It’s hard to have a better year than Jeremy Bracco’s 2016-2017 season. It started with a record-setting 25-game point streak, it paused for a World Juniors gold and an entry level contract, and it finished with him standing at centre ice, with a ball cap on, as the first star of the game and a Memorial Cup champion.

“I don’t think anybody wouldn’t take this season,” Bracco said at ice level after his Windsor Spitfires defeated the OHL Champion Erie Otters for the second time in a week to finish undefeated in four games at the Memorial Cup.

On the ice, Bracco was magic.

“He’s just one of the best players I’ve played with,” said Mikhail Sergachev, Windsor’s top defencemen, of his teammate.

There was the streak down the left wing just three minutes in, and the ensuing shot off the outside of the near post.

There was the corral of his own rebound behind the net and the pass to the slot for an open Julius Nattinen.

There was the cross-crease setup on a 2-on-1 on the next shift, tape-to-tape for Graham Knott — who was robbed by Erie goaltender Troy Timpano.

There was the great first-period penalty kill and the shorthanded chance that came with it, also stopped by Timpano.

There was the drawn penalty his line created after a pair of high-low passes from the diminutive American kept the cycle alive.

Then: Bracco finishing off a play in the low slot.
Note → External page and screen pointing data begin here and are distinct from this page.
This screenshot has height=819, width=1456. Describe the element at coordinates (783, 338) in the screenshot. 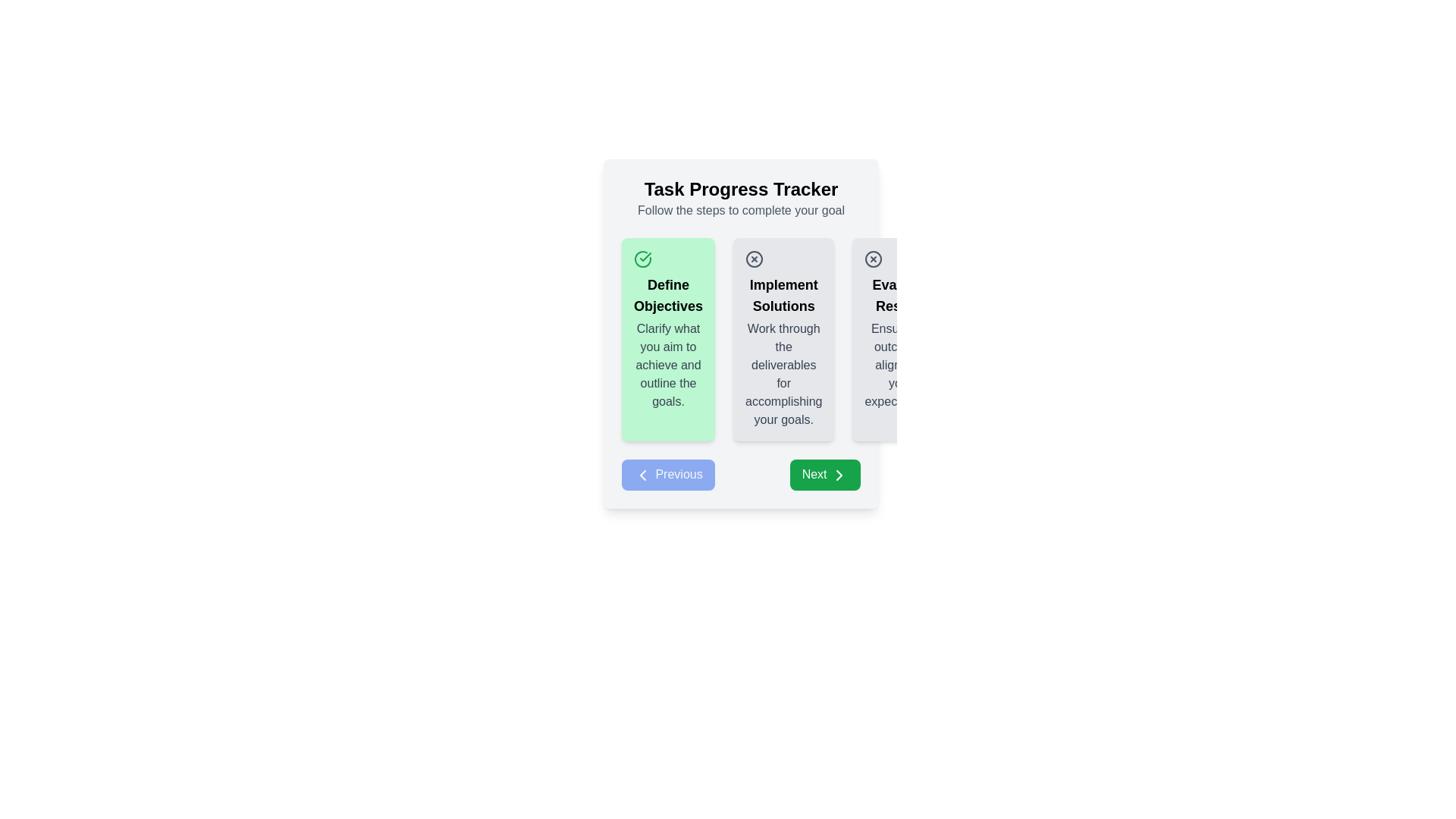

I see `the informational card that provides guidance on the 'Implement Solutions' stage, located in the middle of a horizontal sequence of three cards in the task progress tracker interface` at that location.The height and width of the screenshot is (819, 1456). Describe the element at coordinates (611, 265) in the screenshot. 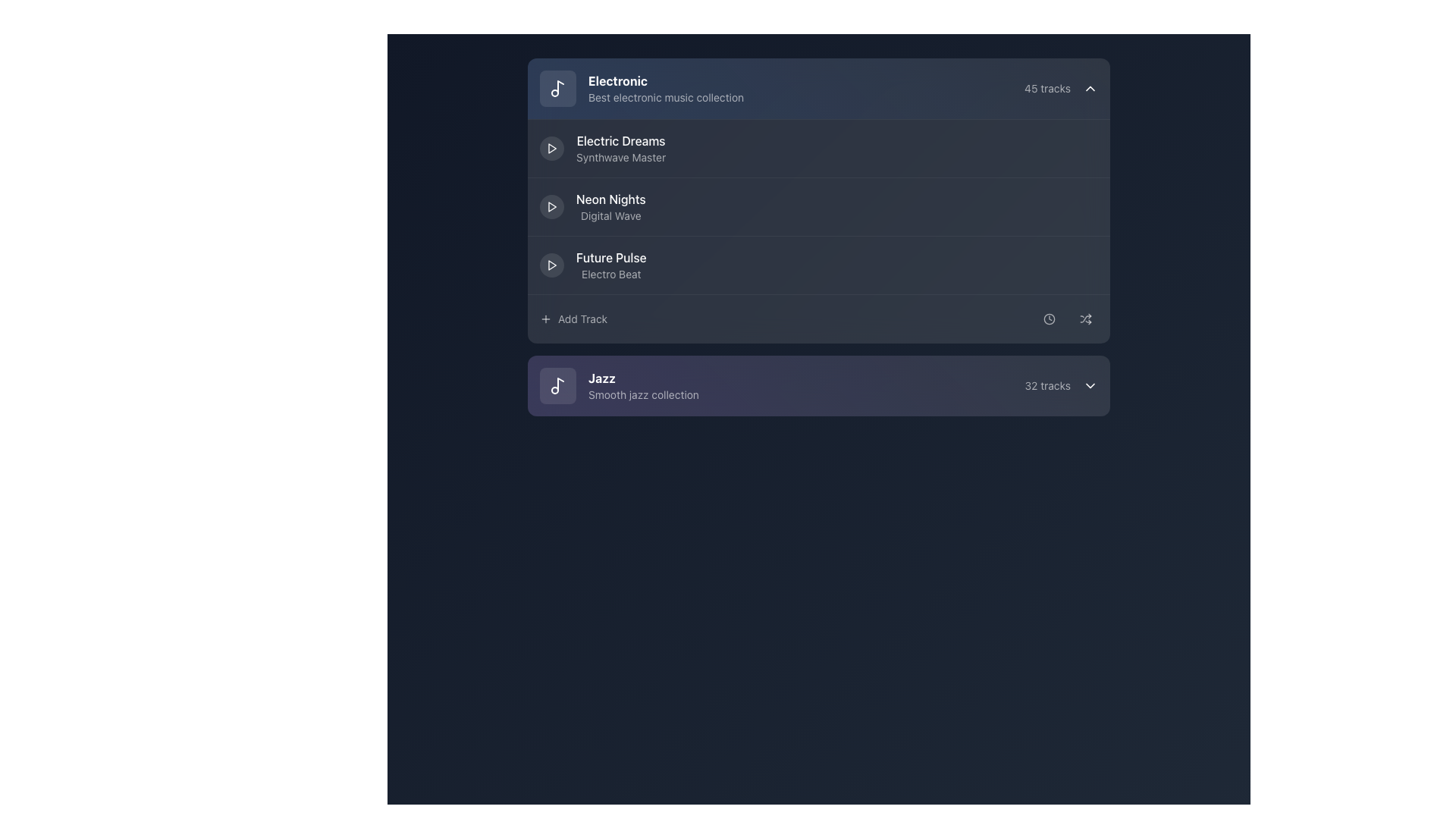

I see `the 'Future Pulse' text label in the 'Electronic' section` at that location.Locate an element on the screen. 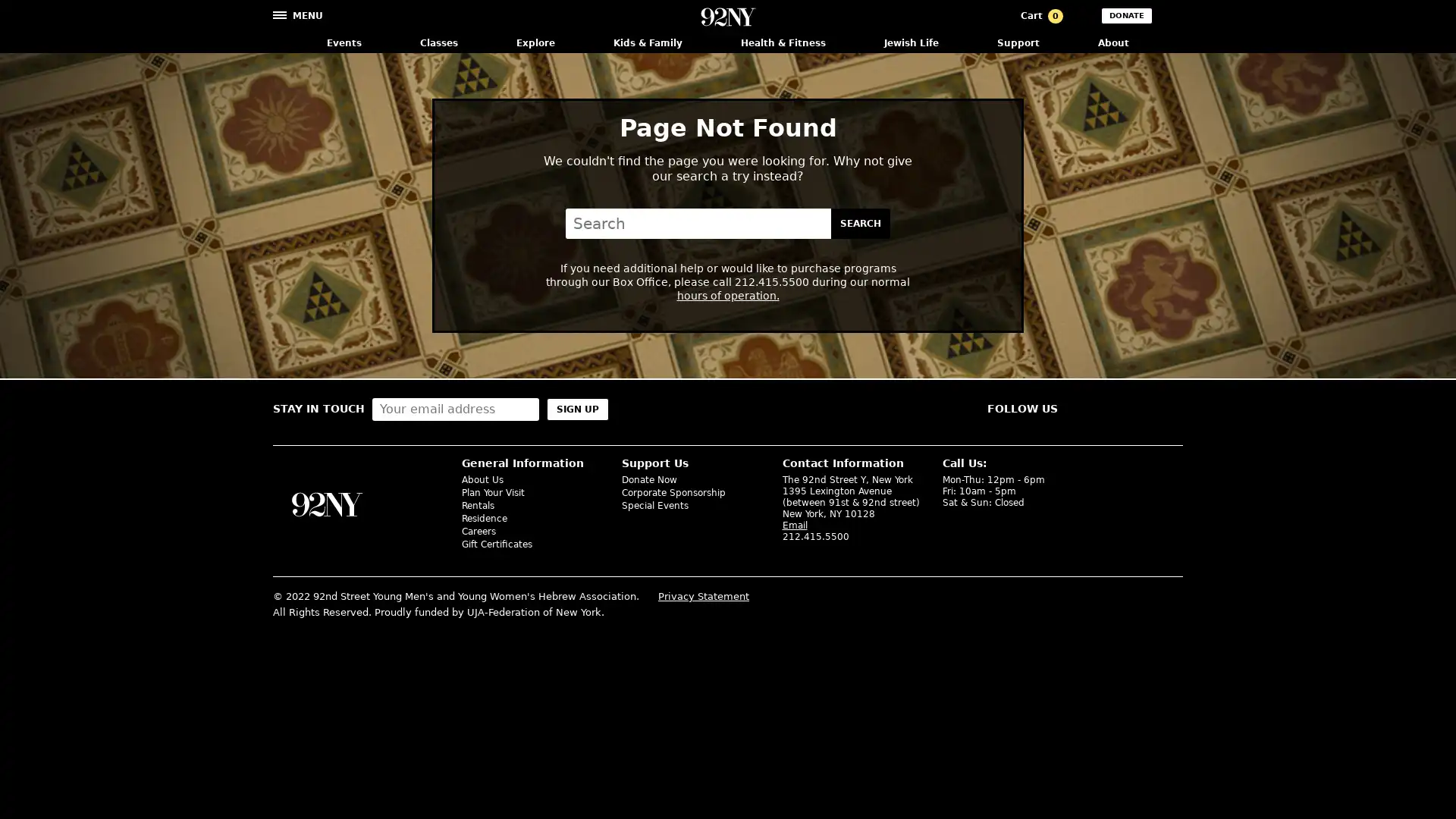  SEARCH is located at coordinates (1174, 17).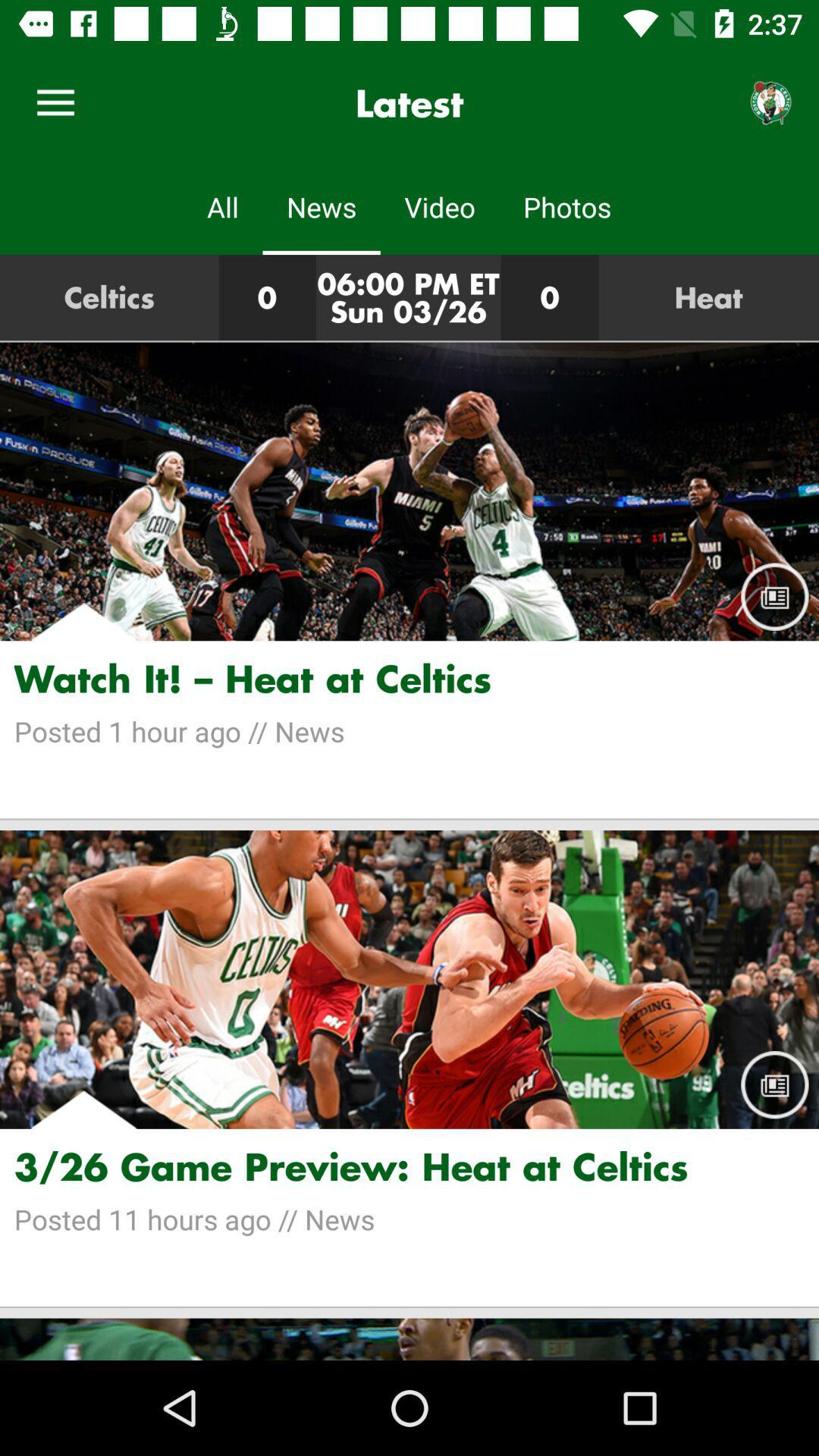  What do you see at coordinates (55, 102) in the screenshot?
I see `icon above the celtics item` at bounding box center [55, 102].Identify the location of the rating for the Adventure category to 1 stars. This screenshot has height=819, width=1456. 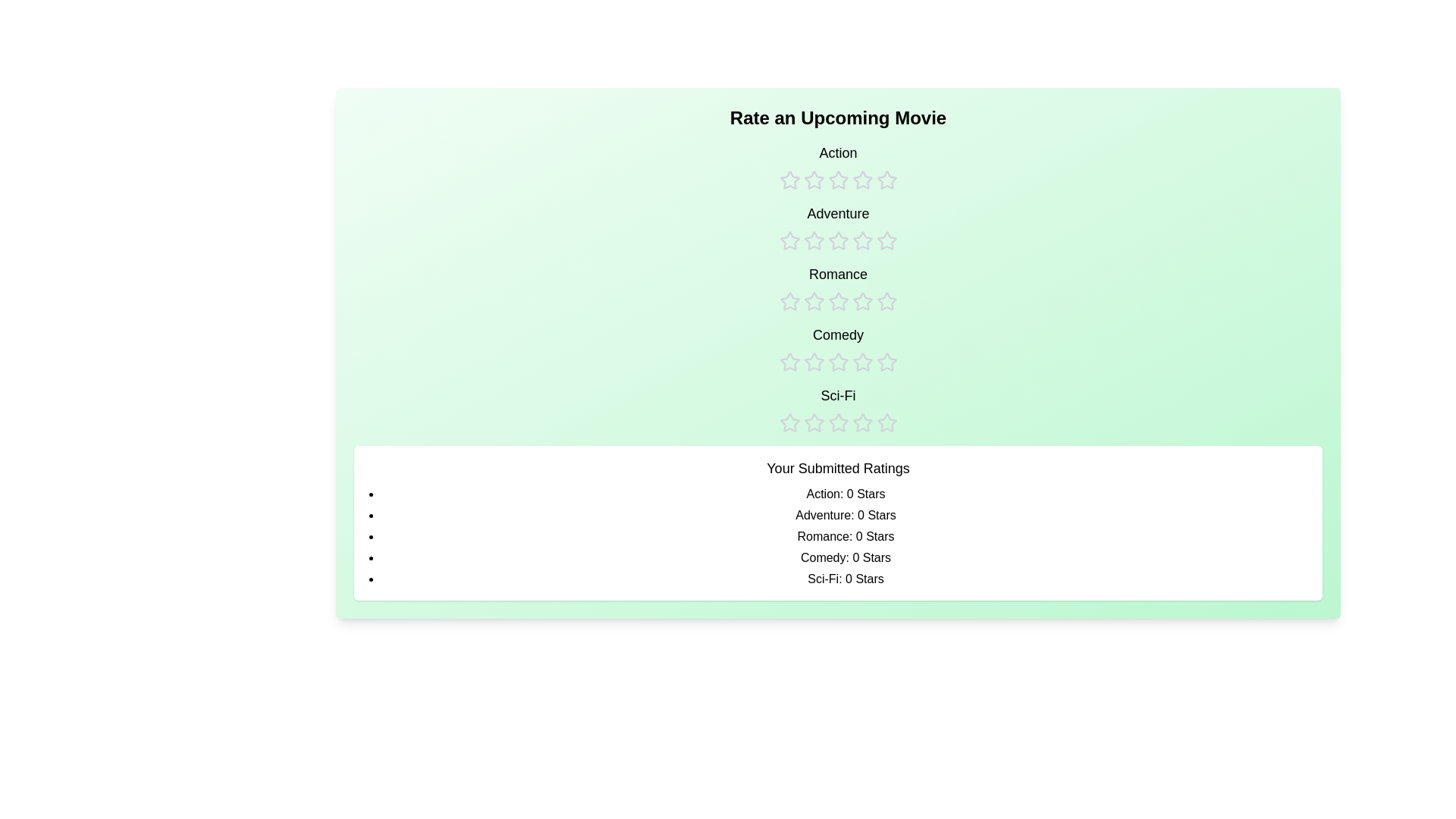
(789, 228).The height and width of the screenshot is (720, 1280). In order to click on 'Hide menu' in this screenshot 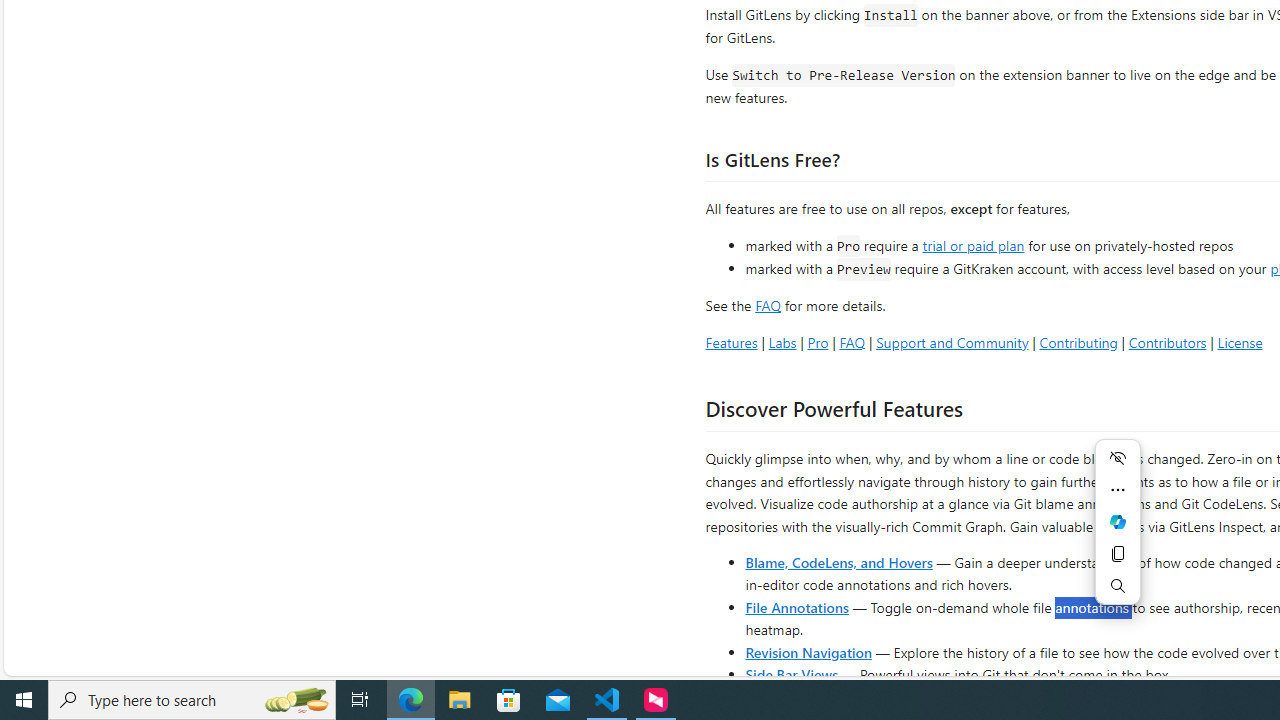, I will do `click(1117, 457)`.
The goal. The 1-0 lead.

“I don’t think anybody will tell you they don’t like scoring and it was something I was able to bring to this team and luckily I was able to provide it,” Bracco said.

In the second period, there was the pass to Logan Stanley at the point to set up the game-tying 2-2 goal too.

Bracco’s best play didn’t come until the third though — a three-zone skate that ended in him going heel-to-heel twice off the rush around the same defender (T.J. Fergus) before sliding a pass to a wide open Aaron Luchuk in the slot for the 4-3 goal. He nearly set up Knott for the 5-3 lead with a neutral zone breakaway pass too.

It’s hard to miss #97, with his visor tilted to the sky, his shirt tucked, and his forward stance. It’s easy to miss the clean outlet passes and the little chip plays along the boards. But it’s the big plays that counted.

“Bracco’s a great kid. He’s great in the locker room,” said Spitfires head coach Rocky Thompson, pausing to hug friends and family. “The guys love him. He’s a glue guy and he’s a big-game player. We knew that when we were getting him when we were at the World Juniors and he had to come up big consistently.”

The Spitsfires weren’t even supposed to be in the game — the host team in the tournament of champions rarely is. That’s what makes their 4-0 run to the top of the CHL’s 60 teams that much more special.

But Bracco knew they could do it. He said as much before the game and he reaffirmed on the ice.

“You have to have confidence and I knew I’d come out here and have a big one for this team,” Bracco said. “We were a confident group and we knew we had something to prove and we proved a lot of people wrong.”

It wasn’t always easy though. Bracco cooled off after his trade from the Kitchener Rangers to the Spitfires at the OHL’s deadline.

“When we first acquired him, he was two points a game,” said Spitfires general manager Warren Rychel, who became Bracco’s billet father in Windsor. “We had to adjust him and he was cheating a bit. And Bracco was great on the boards tonight. Bracco has been great.”

“Warren took me into his home with his family and I’m grateful for that,” Bracco noted.

The players struggled to adjust to Bracco’s style too.

“To be honest with you, at first we couldn’t do anything,” Sergachev said. “We couldn’t connect with him on the ice because he was just so much different. He’s another level of player. And now he played his best and our team played its best.”

The game’s final few seconds were the hardest.

“I was looking up and it was 35 seconds and then 11 seconds and then the D went in and I couldn’t even watch, I started punching the glass — it was the first time I’d ever hit anything,” Bracco said, smiling and laughing and remembering.

Now he’s got work to do. Bracco will go home to see his family in New York — he didn’t see them much this year — for a couple of weeks before returning to Toronto for development camp and training.

But he’ll never forget this year. It was perfect.

“It’s an unbelievable feeling and to have this feeling and be able to win a World Junior in the same year is pretty special,” he said.